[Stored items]
== Segment start ==
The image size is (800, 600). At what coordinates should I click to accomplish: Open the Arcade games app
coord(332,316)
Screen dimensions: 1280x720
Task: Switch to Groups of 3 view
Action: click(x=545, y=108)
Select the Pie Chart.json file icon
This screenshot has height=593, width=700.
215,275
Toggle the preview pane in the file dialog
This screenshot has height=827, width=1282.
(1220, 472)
== Segment end ==
== Segment start ==
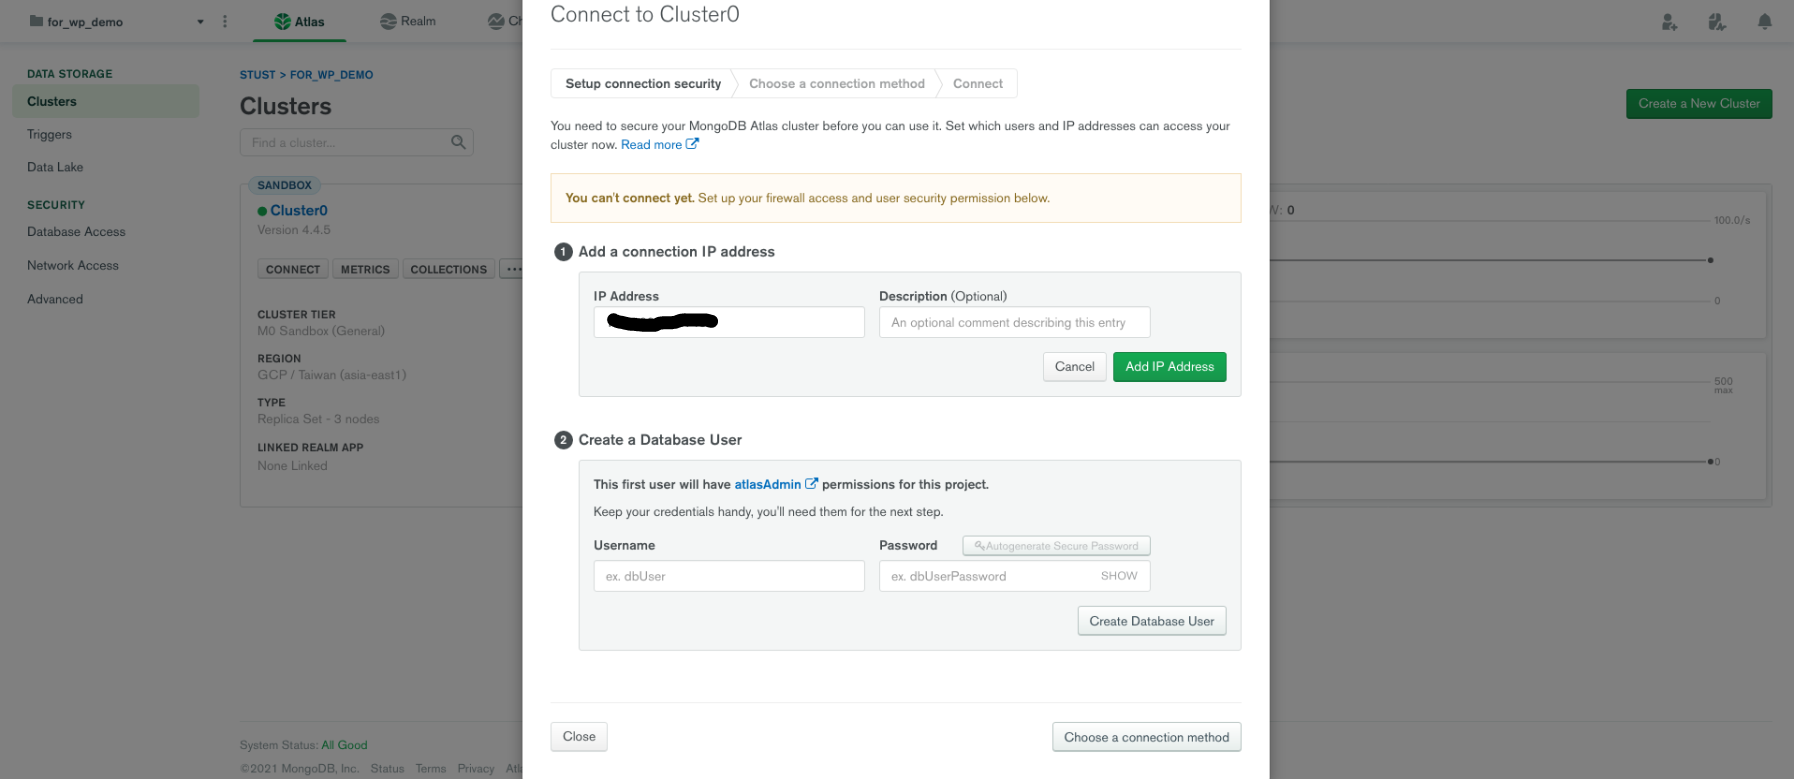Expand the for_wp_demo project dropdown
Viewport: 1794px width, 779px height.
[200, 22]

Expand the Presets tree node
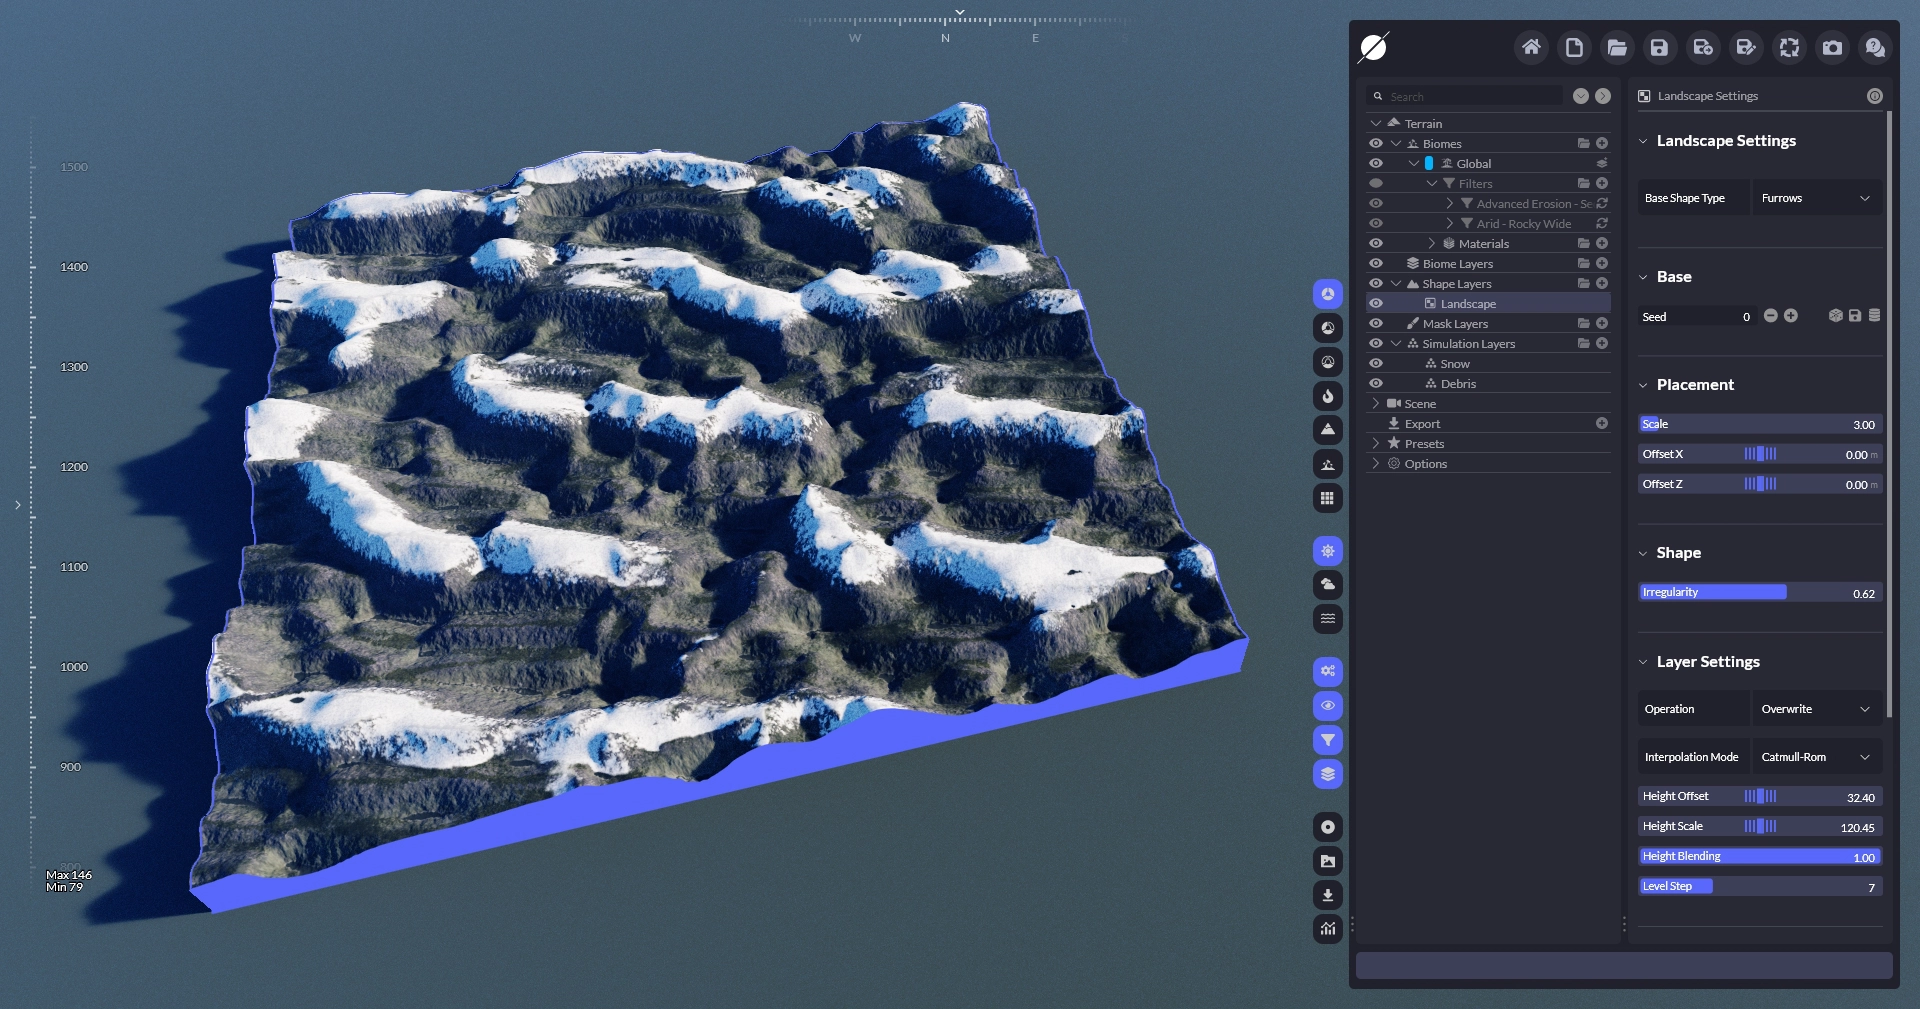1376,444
== Segment end ==
**GOAL OF THE EXERCISE:** For the lines above, output exactly those from the line containing "The image size" through the line containing "Toggle the preview pane in the file dialog", and skip the others.

**WRITTEN REPLY:**
The image size is (800, 600). At what coordinates should I click to accomplish: Open the Arcade games app
coord(332,316)
Screen dimensions: 1280x720
Task: Switch to Groups of 3 view
Action: click(x=545, y=108)
Select the Pie Chart.json file icon
This screenshot has height=593, width=700.
215,275
Toggle the preview pane in the file dialog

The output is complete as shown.